* [Work instruction]:
From the line with "Screen dimensions: 330x515" to the final line, print the records exactly as they are.

##### Data records #####

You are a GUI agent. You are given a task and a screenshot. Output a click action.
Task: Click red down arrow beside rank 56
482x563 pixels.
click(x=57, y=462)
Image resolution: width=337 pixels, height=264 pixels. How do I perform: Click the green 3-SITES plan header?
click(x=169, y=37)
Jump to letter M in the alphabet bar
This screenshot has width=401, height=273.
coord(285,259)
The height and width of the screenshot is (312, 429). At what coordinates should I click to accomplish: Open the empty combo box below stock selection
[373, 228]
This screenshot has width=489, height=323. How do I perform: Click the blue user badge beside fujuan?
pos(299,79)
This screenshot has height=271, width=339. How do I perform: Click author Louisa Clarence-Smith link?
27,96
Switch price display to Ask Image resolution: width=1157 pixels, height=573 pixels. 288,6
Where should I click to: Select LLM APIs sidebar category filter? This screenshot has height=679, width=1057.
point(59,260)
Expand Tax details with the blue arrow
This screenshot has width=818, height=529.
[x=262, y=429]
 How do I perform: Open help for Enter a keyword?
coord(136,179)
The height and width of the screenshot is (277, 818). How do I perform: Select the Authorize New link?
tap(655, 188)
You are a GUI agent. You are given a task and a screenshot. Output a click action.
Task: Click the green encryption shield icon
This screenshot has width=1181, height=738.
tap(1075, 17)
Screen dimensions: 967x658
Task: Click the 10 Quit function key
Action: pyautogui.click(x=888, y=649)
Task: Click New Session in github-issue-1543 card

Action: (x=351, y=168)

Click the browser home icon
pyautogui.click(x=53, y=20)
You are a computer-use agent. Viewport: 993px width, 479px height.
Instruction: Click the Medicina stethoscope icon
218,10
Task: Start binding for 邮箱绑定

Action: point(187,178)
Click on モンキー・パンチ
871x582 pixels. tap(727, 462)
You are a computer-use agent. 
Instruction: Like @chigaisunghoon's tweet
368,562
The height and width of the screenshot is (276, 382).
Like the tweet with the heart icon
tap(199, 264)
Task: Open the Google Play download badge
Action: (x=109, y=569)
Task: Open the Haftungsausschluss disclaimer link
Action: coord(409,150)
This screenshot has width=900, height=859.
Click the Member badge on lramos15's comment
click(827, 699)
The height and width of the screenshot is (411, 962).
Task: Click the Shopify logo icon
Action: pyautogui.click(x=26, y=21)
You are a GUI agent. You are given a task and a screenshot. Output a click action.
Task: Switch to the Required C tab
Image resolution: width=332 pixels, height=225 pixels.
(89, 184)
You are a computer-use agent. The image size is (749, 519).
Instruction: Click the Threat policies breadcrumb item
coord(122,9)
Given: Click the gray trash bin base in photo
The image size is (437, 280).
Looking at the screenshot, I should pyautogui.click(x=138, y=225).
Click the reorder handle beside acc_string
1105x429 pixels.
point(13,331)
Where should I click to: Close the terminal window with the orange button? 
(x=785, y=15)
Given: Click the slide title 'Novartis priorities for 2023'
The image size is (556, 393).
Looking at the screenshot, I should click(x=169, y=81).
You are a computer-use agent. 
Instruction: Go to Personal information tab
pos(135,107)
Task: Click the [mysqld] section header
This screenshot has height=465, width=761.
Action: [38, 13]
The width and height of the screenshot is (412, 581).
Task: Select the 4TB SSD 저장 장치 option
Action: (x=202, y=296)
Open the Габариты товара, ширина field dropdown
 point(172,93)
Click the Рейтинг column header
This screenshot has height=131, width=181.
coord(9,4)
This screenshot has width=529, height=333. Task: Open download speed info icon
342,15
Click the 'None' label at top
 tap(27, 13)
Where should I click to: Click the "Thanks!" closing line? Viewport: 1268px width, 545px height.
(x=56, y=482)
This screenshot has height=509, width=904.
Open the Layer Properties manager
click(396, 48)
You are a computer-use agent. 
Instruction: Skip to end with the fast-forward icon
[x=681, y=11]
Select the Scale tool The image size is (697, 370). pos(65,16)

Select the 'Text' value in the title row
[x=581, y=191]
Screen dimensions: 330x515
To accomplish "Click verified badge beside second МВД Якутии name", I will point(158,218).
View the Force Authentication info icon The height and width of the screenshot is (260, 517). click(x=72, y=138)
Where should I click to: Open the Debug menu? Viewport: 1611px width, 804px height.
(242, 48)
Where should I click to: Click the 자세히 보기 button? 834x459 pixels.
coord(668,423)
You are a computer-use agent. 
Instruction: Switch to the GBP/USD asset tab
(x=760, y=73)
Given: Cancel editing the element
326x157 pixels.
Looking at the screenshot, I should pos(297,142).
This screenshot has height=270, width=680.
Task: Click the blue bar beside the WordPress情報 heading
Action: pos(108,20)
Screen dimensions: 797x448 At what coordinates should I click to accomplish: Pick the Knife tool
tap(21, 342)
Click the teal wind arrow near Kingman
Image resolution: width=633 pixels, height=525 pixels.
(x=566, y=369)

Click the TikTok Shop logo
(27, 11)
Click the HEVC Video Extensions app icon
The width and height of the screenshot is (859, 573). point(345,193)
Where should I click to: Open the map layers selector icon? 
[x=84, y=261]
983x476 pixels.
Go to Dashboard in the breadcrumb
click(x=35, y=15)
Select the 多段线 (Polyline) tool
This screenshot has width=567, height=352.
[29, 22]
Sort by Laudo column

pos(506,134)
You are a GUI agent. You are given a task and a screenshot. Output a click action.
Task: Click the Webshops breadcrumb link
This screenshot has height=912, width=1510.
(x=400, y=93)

#####

* [Reply to the exercise]:
Screen dimensions: 330x515
To accomplish "Click verified badge beside second МВД Якутии name", I will point(158,218).
View the Force Authentication info icon The height and width of the screenshot is (260, 517). click(x=72, y=138)
Where should I click to: Open the Debug menu? Viewport: 1611px width, 804px height.
(242, 48)
Where should I click to: Click the 자세히 보기 button? 834x459 pixels.
coord(668,423)
You are a computer-use agent. 
Instruction: Switch to the GBP/USD asset tab
(x=760, y=73)
Given: Cancel editing the element
326x157 pixels.
Looking at the screenshot, I should pos(297,142).
This screenshot has height=270, width=680.
Task: Click the blue bar beside the WordPress情報 heading
Action: pos(108,20)
Screen dimensions: 797x448 At what coordinates should I click to accomplish: Pick the Knife tool
tap(21, 342)
Click the teal wind arrow near Kingman
Image resolution: width=633 pixels, height=525 pixels.
(x=566, y=369)

Click the TikTok Shop logo
(27, 11)
Click the HEVC Video Extensions app icon
The width and height of the screenshot is (859, 573). point(345,193)
Where should I click to: Open the map layers selector icon? 
[x=84, y=261]
983x476 pixels.
Go to Dashboard in the breadcrumb
click(x=35, y=15)
Select the 多段线 (Polyline) tool
This screenshot has width=567, height=352.
[29, 22]
Sort by Laudo column

pos(506,134)
You are a GUI agent. You are given a task and a screenshot. Output a click action.
Task: Click the Webshops breadcrumb link
This screenshot has height=912, width=1510.
(x=400, y=93)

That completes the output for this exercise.